Uppmax maintains local copies of many Blast databases, including those available at NCBI (ftp://ftp.ncbi.nih.gov/blast/db/README) as well as several UniProt databases (http://www.uniprot.org/). Note that:
- The local copies are found at
/sw/data/uppnex/blast_databases
- New versions are installed the first day of each month at 00.01 from local copies updated the 28th of the previous month beginning at 00.01
- When new versions are installed, the directory containing the previous versions is renamed to
blast_databases_old
blast_databases_old
is deleted the second data of each month at 00.01
The databases available are:
Name | Type | Source | Notes |
---|---|---|---|
env_nr | protein | NCBI | Protein sequences for metagenomes |
env_nt | nucleotide | NCBI | Nucleotide sequences for metagenomes |
human_genomic | nucleotide | NCBI | Human RefSeq chromosome records |
nr | protein | NCBI | Non-redundant protein sequences |
nt | nucleotide | NCBI | Partially non-redundant nucleotide sequences |
other_genomic | nucleotide | NCBI | RefSeq chromosome records for non-human organisms |
pdbaa | protein | NCBI | Sequences for protein structures from Protein Data Bank |
refseq_genomic | nucleotide | NCBI | NCBI genomic reference sequences |
refseq_protein | protein | NCBI | NCBI protein reference sequences |
refseq_rna | nucleotide | NCBI | NCBI Transcript reference sequences |
swissprot | protein | NCBI | Swiss-Prot sequence database |
uniprot_sprot | protein | UniProt | Swiss-Prot high quality manually annotated and non-redundant protein sequence database |
uniprot_trembl | protein | UniProt | TrEMBL high quality but unreviewed protein sequence database |
uniprot_sptrembl | protein | uniprot_sprot and uniprot_trembl combined | |
uniprot_all | protein | alias for uniprot_sptrembl | |
uniprot_all.fasta | protein | alias for uniprot_sptrembl | |
uniprot_sprot_varsplic | protein | UniProt | UniProt canonical and isoform sequences (see link) |
uniprot_uniref50 | protein | UniProt | Clustered sets of 50%-similar protein sequences (see link) |
uniprot_uniref90 | protein | UniProt | Clustered sets of 90%-similar protein sequences (see link) |
uniprot_uniref100 | protein | UniProt | Clustered sets of identical protein sequences (see link) |
UniVec | nucleotide | UniVec | Sequences commonly attached to cDNA/genomic DNA during the cloning process |
UniVec_Core | nucleotide | UniVec | A subset of UniVec chosen to minimise false positives |
Additionally, taxdb.btd
and taxdb.bti
are downloaded, which provide additional taxonomy information for these databases. Local copies of the NCBI Taxonomy databases are also available; further details are available on a separate page.
For UniVec
and UniVec_Core
, Fasta-format files containing the vector sequences are also available with the given names (e.g., /sw/data/uppnex/blast_databases/UniVec
), alongside the Blast-format databases built from the same Fasta files.

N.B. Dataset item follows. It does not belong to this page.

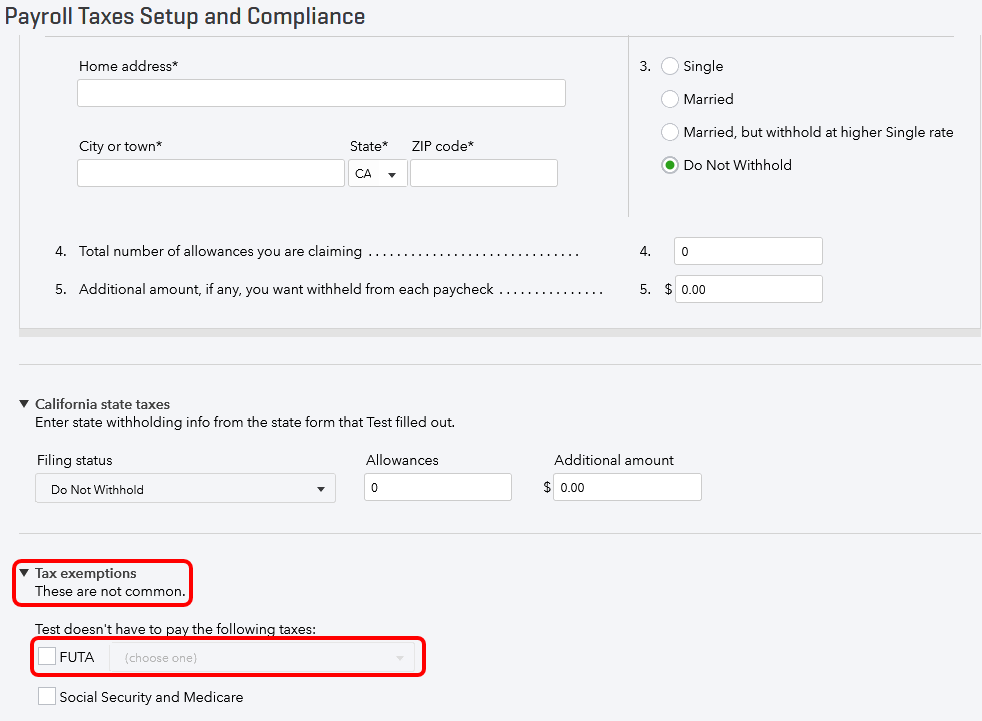Click the California Allowances field
Viewport: 982px width, 721px height.
point(438,487)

The exact times all databases were updated are provided by database.timestamp files located in the directory
Databases are available automatically after loading any blast module
When any of the blast modules is loaded, the BLASTDB
environment variable is set to the location of the local database copies (/sw/data/uppnex/blast_databases
). The various Blast tools can use this variable to find the locations of databases, so that only the name needs to be specified.
module load bioinfo-tools blast/2.6.0+
blastp -db nr -query input.fasta
After loading the blast/2.6.0+
module, specifying blastp -db nr
results in blastp
searching the local copy of nr
, because the BLASTDB
environment variable is set when the module is loaded. Similarly, each of these would result in searching the local copy of the given database:
blastp -db pdbaa ...
blastp -db uniprot_sprot ...
blastp -db uniprot_uniref90 ...
blastn -db nt ...
blastn -db refseq_genomic ...
WGS, TSA and SRA sequence databases are not included
The NCBI Whole-Genome Shotgun is no longer downloaded locally. NCBI provides special versions of Blast and other tools that can be used to search the remote versions of WGS, the Transcriptome Shotgun Assembly, and the Sequence Read Archive.
These special blast versions and other tools are part of NCBI's SRA Tools, which is available at Uppmax as the sratools module. We have also include auxiliary NCBI scripts in the sratools module to convert taxonomic IDs to WGS and TSA identifiers.